[Collected data entries]
# # #

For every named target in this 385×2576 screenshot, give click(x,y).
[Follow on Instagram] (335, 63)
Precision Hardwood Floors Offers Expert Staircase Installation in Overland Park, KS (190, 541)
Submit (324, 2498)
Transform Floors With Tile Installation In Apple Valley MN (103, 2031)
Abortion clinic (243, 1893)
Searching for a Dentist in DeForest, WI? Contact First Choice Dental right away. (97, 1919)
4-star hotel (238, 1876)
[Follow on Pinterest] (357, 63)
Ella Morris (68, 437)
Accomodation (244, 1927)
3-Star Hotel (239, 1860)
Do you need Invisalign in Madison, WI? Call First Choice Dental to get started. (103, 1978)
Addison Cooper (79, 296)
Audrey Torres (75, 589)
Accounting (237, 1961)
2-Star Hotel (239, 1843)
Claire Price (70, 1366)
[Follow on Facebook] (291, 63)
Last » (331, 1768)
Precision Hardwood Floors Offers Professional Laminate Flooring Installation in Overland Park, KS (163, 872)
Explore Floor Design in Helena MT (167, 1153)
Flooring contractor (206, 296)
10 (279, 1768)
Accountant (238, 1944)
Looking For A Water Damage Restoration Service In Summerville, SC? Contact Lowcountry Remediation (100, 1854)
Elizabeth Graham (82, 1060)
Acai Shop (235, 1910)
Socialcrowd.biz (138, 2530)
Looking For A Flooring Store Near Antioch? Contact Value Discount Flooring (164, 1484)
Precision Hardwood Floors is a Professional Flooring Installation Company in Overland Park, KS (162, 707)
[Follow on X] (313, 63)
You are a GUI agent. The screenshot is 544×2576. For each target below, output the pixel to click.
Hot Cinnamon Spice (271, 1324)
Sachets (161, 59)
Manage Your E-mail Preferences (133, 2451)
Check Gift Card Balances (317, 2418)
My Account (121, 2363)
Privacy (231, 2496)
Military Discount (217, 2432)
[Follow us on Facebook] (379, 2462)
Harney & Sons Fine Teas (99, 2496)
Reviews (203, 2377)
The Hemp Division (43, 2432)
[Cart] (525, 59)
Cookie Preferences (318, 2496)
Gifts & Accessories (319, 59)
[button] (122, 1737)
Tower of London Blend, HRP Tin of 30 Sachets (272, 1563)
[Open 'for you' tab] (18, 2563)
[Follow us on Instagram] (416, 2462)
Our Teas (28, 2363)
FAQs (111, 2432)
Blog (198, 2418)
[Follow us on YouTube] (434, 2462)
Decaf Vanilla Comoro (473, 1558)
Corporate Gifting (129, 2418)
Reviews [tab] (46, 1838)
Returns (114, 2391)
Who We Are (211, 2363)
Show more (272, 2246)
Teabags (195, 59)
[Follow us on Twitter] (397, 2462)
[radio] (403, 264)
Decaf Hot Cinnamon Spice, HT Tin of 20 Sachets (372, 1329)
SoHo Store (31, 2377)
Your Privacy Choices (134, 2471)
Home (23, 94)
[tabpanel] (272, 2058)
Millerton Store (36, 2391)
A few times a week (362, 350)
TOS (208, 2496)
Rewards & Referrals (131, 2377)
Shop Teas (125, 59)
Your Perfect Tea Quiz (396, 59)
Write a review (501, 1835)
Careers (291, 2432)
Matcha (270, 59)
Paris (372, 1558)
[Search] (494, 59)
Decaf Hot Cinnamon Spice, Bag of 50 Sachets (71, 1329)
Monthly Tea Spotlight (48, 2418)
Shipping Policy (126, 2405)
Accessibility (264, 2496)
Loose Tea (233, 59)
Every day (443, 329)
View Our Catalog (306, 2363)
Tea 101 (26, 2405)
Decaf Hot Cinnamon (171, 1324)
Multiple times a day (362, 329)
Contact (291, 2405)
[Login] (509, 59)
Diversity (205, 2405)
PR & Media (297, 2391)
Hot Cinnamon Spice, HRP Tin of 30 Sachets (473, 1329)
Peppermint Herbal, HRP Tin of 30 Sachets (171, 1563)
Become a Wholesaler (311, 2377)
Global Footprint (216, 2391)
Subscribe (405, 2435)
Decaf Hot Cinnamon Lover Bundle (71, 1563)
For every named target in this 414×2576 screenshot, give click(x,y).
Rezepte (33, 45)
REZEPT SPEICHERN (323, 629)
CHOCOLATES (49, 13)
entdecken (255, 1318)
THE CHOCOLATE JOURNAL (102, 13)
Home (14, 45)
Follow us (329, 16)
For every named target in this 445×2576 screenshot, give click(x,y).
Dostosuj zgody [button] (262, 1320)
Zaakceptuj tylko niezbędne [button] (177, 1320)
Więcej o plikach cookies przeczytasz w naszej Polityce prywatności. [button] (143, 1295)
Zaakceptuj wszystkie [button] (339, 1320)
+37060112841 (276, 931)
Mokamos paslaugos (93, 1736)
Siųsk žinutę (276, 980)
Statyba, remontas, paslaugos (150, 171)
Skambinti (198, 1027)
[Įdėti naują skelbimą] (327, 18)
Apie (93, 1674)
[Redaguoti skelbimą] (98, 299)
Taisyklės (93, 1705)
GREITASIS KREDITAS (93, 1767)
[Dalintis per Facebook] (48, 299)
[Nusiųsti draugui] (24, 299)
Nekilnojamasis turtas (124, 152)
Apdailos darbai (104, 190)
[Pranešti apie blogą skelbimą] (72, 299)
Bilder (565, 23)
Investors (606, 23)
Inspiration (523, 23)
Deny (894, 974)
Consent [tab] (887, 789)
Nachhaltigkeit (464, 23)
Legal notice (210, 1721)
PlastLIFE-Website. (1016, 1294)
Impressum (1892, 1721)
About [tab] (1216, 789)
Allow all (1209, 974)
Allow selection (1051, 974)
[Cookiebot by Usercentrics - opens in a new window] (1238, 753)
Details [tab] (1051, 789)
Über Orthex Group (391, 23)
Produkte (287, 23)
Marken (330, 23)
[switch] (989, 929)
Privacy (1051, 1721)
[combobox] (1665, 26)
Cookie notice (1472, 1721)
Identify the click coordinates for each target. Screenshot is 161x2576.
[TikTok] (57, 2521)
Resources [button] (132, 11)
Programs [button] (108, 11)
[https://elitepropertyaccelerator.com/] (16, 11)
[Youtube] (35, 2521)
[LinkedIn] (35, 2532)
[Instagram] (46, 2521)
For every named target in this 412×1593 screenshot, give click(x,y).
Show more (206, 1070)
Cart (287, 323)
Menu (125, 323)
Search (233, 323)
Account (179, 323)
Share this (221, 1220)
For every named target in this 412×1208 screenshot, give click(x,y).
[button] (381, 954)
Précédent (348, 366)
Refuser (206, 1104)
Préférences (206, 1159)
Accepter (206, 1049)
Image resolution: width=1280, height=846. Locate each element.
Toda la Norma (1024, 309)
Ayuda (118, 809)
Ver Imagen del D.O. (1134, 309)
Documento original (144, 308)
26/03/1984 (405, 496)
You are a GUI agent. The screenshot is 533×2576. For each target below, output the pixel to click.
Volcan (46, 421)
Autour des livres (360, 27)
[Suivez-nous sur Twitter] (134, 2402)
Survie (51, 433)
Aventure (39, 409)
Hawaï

# # #

### TASK BRIEF
All of the entries above should be output exactly as they are.

### REPLY
For every named target in this 385×2576 screenshot, give click(x,y).
[Follow on Instagram] (335, 63)
Precision Hardwood Floors Offers Expert Staircase Installation in Overland Park, KS (190, 541)
Submit (324, 2498)
Transform Floors With Tile Installation In Apple Valley MN (103, 2031)
Abortion clinic (243, 1893)
Searching for a Dentist in DeForest, WI? Contact First Choice Dental right away. (97, 1919)
4-star hotel (238, 1876)
[Follow on Pinterest] (357, 63)
Ella Morris (68, 437)
Accomodation (244, 1927)
3-Star Hotel (239, 1860)
Do you need Invisalign in Madison, WI? Call First Choice Dental to get started. (103, 1978)
Addison Cooper (79, 296)
Audrey Torres (75, 589)
Accounting (237, 1961)
2-Star Hotel (239, 1843)
Claire Price (70, 1366)
[Follow on Facebook] (291, 63)
Last » (331, 1768)
Precision Hardwood Floors Offers Professional Laminate Flooring Installation in Overland Park, KS (163, 872)
Explore Floor Design in Helena MT (167, 1153)
Flooring contractor (206, 296)
10 (279, 1768)
Accountant (238, 1944)
Looking For A Water Damage Restoration Service In Summerville, SC? Contact Lowcountry Remediation (100, 1854)
Elizabeth Graham (82, 1060)
Acai Shop (235, 1910)
Socialcrowd.biz (138, 2530)
Looking For A Flooring Store Near Antioch? Contact Value Discount Flooring (164, 1484)
Precision Hardwood Floors is a Professional Flooring Installation Company in Overland Park, KS (162, 707)
[Follow on X] (313, 63)
You are a GUI agent. The screenshot is 544×2576. For each target below, output the pixel to click.
Hot Cinnamon Spice (271, 1324)
Sachets (161, 59)
Manage Your E-mail Preferences (133, 2451)
Check Gift Card Balances (317, 2418)
My Account (121, 2363)
Privacy (231, 2496)
Military Discount (217, 2432)
[Follow us on Facebook] (379, 2462)
Harney & Sons Fine Teas (99, 2496)
Reviews (203, 2377)
The Hemp Division (43, 2432)
[Cart] (525, 59)
Cookie Preferences (318, 2496)
Gifts & Accessories (319, 59)
[button] (122, 1737)
Tower of London Blend, HRP Tin of 30 Sachets (272, 1563)
[Open 'for you' tab] (18, 2563)
[Follow us on Instagram] (416, 2462)
Our Teas (28, 2363)
FAQs (111, 2432)
Blog (198, 2418)
[Follow us on YouTube] (434, 2462)
Decaf Vanilla Comoro (473, 1558)
Corporate Gifting (129, 2418)
Reviews [tab] (46, 1838)
Returns (114, 2391)
Who We Are (211, 2363)
Show more (272, 2246)
Teabags (195, 59)
[Follow us on Twitter] (397, 2462)
[radio] (403, 264)
Decaf Hot Cinnamon Spice, HT Tin of 20 Sachets (372, 1329)
SoHo Store (31, 2377)
Your Privacy Choices (134, 2471)
Home (23, 94)
[tabpanel] (272, 2058)
Millerton Store (36, 2391)
A few times a week (362, 350)
TOS (208, 2496)
Rewards & Referrals (131, 2377)
Shop Teas (125, 59)
Your Perfect Tea Quiz (396, 59)
Write a review (501, 1835)
Careers (291, 2432)
Matcha (270, 59)
Paris (372, 1558)
[Search] (494, 59)
Decaf Hot Cinnamon Spice, Bag of 50 Sachets (71, 1329)
Monthly Tea Spotlight (48, 2418)
Shipping Policy (126, 2405)
Accessibility (264, 2496)
Loose Tea (233, 59)
Every day (443, 329)
View Our Catalog (306, 2363)
Tea 101 (26, 2405)
Decaf Hot Cinnamon (171, 1324)
Multiple times a day (362, 329)
Contact (291, 2405)
[Login] (509, 59)
Diversity (205, 2405)
PR & Media (297, 2391)
Hot Cinnamon Spice, HRP Tin of 30 Sachets (473, 1329)
Peppermint Herbal, HRP Tin of 30 Sachets (171, 1563)
Become a Wholesaler (311, 2377)
Global Footprint (216, 2391)
Subscribe (405, 2435)
Decaf Hot Cinnamon Lover Bundle (71, 1563)
For every named target in this 414×2576 screenshot, give click(x,y).
Rezepte (33, 45)
REZEPT SPEICHERN (323, 629)
CHOCOLATES (49, 13)
entdecken (255, 1318)
THE CHOCOLATE JOURNAL (102, 13)
Home (14, 45)
Follow us (329, 16)
For every named target in this 445×2576 screenshot, give click(x,y).
Dostosuj zgody [button] (262, 1320)
Zaakceptuj tylko niezbędne [button] (177, 1320)
Więcej o plikach cookies przeczytasz w naszej Polityce prywatności. [button] (143, 1295)
Zaakceptuj wszystkie [button] (339, 1320)
+37060112841 (276, 931)
Mokamos paslaugos (93, 1736)
Siųsk žinutę (276, 980)
Statyba, remontas, paslaugos (150, 171)
Skambinti (198, 1027)
[Įdėti naują skelbimą] (327, 18)
Apie (93, 1674)
[Redaguoti skelbimą] (98, 299)
Taisyklės (93, 1705)
GREITASIS KREDITAS (93, 1767)
[Dalintis per Facebook] (48, 299)
[Nusiųsti draugui] (24, 299)
Nekilnojamasis turtas (124, 152)
Apdailos darbai (104, 190)
[Pranešti apie blogą skelbimą] (72, 299)
Bilder (565, 23)
Investors (606, 23)
Inspiration (523, 23)
Deny (894, 974)
Consent [tab] (887, 789)
Nachhaltigkeit (464, 23)
Legal notice (210, 1721)
PlastLIFE-Website. (1016, 1294)
Impressum (1892, 1721)
About [tab] (1216, 789)
Allow all (1209, 974)
Allow selection (1051, 974)
[Cookiebot by Usercentrics - opens in a new window] (1238, 753)
Details [tab] (1051, 789)
Über Orthex Group (391, 23)
Produkte (287, 23)
Marken (330, 23)
[switch] (989, 929)
Privacy (1051, 1721)
[combobox] (1665, 26)
Cookie notice (1472, 1721)
Identify the click coordinates for each target. Screenshot is 161x2576.
[TikTok] (57, 2521)
Resources [button] (132, 11)
Programs [button] (108, 11)
[https://elitepropertyaccelerator.com/] (16, 11)
[Youtube] (35, 2521)
[LinkedIn] (35, 2532)
[Instagram] (46, 2521)
For every named target in this 412×1593 screenshot, give click(x,y).
Show more (206, 1070)
Cart (287, 323)
Menu (125, 323)
Search (233, 323)
Account (179, 323)
Share this (221, 1220)
For every named target in this 412×1208 screenshot, give click(x,y).
[button] (381, 954)
Précédent (348, 366)
Refuser (206, 1104)
Préférences (206, 1159)
Accepter (206, 1049)
Image resolution: width=1280, height=846. Locate each element.
Toda la Norma (1024, 309)
Ayuda (118, 809)
Ver Imagen del D.O. (1134, 309)
Documento original (144, 308)
26/03/1984 (405, 496)
You are a GUI agent. The screenshot is 533×2576. For each target below, output the pixel to click.
Volcan (46, 421)
Autour des livres (360, 27)
[Suivez-nous sur Twitter] (134, 2402)
Survie (51, 433)
Aventure (39, 409)
Hawaï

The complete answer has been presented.